Collected data:
● ● ● ● ●

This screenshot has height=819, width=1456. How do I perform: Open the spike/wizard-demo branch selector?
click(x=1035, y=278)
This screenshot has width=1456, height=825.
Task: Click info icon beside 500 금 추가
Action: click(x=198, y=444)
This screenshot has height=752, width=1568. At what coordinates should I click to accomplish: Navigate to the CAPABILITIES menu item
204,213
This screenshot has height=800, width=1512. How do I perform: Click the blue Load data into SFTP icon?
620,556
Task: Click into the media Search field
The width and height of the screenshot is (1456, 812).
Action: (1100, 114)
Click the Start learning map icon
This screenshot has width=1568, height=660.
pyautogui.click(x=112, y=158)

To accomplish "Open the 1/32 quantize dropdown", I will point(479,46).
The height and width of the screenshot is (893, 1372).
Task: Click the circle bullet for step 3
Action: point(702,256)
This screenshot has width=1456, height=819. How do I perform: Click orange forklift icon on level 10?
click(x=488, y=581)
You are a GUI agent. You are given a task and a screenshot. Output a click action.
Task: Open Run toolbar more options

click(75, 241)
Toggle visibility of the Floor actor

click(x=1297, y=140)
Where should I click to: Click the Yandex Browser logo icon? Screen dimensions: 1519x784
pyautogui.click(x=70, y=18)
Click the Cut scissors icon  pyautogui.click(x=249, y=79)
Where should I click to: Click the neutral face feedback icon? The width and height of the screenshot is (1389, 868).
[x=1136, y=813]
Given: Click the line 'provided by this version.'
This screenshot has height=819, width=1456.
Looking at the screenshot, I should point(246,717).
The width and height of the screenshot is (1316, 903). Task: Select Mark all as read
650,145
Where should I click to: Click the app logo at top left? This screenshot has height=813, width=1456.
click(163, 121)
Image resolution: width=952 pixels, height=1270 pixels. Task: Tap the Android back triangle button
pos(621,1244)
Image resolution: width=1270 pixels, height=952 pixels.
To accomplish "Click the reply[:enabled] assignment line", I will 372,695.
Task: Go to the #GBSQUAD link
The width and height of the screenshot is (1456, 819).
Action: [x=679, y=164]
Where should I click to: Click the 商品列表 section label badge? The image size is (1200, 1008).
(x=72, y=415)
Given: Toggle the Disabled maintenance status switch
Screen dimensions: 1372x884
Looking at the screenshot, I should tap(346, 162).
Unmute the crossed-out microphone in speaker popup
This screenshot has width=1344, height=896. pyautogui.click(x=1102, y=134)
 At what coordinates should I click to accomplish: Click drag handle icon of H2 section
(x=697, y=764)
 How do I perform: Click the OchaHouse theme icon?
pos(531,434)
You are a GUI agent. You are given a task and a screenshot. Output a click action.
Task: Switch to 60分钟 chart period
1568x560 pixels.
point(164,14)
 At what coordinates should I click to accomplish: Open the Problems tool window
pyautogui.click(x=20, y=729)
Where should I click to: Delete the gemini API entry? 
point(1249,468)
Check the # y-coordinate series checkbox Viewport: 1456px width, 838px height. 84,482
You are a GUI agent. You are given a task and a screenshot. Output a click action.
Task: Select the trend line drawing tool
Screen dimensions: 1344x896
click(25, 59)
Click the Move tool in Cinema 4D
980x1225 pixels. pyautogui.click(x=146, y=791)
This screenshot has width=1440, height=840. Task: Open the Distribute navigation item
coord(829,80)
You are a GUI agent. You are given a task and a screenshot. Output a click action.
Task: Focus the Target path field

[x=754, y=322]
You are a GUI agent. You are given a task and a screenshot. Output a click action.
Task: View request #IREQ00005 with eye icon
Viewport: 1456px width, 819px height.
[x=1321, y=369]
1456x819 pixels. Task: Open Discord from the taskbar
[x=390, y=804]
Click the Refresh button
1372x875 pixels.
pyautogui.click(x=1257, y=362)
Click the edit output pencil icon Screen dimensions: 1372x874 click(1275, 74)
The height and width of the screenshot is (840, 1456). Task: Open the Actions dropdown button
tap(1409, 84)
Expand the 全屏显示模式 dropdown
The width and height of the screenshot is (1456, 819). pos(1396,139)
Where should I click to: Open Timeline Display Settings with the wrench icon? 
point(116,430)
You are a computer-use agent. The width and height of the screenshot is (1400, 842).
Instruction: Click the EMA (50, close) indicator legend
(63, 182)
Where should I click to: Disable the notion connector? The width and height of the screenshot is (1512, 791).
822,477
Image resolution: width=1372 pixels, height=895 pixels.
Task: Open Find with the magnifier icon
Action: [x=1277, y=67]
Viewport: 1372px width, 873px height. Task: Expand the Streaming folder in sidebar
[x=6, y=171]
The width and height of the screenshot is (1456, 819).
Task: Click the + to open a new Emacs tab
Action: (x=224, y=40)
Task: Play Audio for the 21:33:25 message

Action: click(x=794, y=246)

● ● ● ● ●

Your instructions
In the data above, start at the line that has "This screenshot has height=752, width=1568.", stop after the line that has "Task: Click into the media Search field", and print every line in between exactly as it stands.

Result of the task
This screenshot has height=752, width=1568. At what coordinates should I click to accomplish: Navigate to the CAPABILITIES menu item
204,213
This screenshot has height=800, width=1512. How do I perform: Click the blue Load data into SFTP icon?
620,556
Task: Click into the media Search field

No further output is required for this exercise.